> TASK INSTRUCTIONS: Find every line in the material below that contains the word "plus", and copy each of those lines. Case counts.

[Data items]
○ ○ ○
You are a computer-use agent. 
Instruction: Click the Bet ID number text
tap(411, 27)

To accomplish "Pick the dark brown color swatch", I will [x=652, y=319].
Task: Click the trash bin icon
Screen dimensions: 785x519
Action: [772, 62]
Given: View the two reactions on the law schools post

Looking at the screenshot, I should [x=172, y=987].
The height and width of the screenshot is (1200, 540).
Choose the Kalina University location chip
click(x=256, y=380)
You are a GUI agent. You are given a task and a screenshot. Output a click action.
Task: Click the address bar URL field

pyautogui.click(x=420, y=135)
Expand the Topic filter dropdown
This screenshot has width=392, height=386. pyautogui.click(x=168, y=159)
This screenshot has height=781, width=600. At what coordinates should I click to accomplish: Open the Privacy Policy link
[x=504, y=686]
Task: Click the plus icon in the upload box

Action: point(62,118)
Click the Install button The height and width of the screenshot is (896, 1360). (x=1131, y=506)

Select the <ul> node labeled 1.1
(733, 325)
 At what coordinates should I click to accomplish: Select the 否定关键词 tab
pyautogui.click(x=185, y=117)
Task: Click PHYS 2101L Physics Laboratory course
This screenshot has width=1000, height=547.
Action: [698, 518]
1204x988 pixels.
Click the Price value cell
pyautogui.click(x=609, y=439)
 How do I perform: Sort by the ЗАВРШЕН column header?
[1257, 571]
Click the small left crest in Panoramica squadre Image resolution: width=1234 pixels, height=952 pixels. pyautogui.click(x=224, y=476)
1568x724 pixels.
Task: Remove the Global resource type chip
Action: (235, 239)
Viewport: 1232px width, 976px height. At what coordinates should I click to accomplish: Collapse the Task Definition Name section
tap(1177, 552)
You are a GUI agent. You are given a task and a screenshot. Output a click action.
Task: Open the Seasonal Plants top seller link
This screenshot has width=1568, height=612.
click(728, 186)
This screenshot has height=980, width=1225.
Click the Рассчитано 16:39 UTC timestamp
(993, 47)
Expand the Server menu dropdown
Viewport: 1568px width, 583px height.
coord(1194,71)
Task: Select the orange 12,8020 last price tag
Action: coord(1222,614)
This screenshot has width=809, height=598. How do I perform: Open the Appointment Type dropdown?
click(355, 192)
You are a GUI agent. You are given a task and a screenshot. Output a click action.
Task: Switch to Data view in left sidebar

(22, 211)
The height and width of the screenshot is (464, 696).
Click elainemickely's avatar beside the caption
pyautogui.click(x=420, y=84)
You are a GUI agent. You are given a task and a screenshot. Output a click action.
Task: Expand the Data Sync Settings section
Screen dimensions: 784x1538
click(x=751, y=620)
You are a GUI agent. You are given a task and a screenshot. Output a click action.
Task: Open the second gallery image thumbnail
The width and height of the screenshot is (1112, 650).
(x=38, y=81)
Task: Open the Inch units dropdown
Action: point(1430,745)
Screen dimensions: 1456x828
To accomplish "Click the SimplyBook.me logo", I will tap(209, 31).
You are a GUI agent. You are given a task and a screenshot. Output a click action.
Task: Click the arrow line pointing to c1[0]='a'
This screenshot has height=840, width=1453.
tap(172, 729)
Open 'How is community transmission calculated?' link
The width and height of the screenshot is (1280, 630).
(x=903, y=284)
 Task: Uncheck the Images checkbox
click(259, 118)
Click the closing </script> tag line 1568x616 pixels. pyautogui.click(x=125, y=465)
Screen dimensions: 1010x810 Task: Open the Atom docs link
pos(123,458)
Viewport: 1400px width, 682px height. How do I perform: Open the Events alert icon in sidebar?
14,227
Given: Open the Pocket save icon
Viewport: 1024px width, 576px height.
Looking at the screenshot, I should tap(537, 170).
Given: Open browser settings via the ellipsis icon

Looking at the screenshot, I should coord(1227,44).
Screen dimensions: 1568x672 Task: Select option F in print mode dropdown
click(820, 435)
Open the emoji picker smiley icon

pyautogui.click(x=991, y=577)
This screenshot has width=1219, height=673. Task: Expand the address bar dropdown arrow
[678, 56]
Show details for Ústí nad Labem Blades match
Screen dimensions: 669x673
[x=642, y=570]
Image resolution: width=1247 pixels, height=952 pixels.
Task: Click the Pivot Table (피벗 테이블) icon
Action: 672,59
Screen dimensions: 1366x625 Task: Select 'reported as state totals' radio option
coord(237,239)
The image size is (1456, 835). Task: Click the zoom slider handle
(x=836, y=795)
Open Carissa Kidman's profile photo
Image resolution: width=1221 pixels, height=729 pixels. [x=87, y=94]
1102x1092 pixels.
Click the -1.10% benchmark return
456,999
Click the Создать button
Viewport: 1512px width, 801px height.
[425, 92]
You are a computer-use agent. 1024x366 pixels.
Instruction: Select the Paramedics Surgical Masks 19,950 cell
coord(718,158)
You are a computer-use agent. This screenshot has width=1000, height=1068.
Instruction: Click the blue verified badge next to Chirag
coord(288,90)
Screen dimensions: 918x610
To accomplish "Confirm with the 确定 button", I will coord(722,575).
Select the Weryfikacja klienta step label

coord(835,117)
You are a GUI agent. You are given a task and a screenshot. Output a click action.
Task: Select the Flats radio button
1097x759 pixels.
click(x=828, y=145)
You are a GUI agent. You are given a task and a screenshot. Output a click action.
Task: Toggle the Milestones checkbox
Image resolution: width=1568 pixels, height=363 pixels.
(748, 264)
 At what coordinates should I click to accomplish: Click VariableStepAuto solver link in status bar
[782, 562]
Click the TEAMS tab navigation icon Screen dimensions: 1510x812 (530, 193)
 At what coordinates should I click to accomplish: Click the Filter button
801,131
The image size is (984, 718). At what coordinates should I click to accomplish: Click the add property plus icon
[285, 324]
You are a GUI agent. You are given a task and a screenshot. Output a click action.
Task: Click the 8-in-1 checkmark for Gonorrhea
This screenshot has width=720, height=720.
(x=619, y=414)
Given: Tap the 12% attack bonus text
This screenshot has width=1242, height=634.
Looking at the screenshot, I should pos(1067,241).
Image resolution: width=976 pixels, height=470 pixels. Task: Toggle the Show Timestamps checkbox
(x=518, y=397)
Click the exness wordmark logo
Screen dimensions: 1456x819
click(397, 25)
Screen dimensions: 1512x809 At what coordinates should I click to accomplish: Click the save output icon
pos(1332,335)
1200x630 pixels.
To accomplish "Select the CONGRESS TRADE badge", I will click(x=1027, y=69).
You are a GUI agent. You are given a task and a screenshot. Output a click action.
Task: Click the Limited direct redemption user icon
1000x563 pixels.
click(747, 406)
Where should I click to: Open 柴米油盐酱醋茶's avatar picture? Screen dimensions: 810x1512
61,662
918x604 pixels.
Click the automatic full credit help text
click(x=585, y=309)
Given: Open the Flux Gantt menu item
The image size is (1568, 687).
○ ○ ○
> RESULT OF THIS TASK:
Task: Click the plus icon in the upload box
The image size is (984, 718). At what coordinates should I click to accomplish: Click the add property plus icon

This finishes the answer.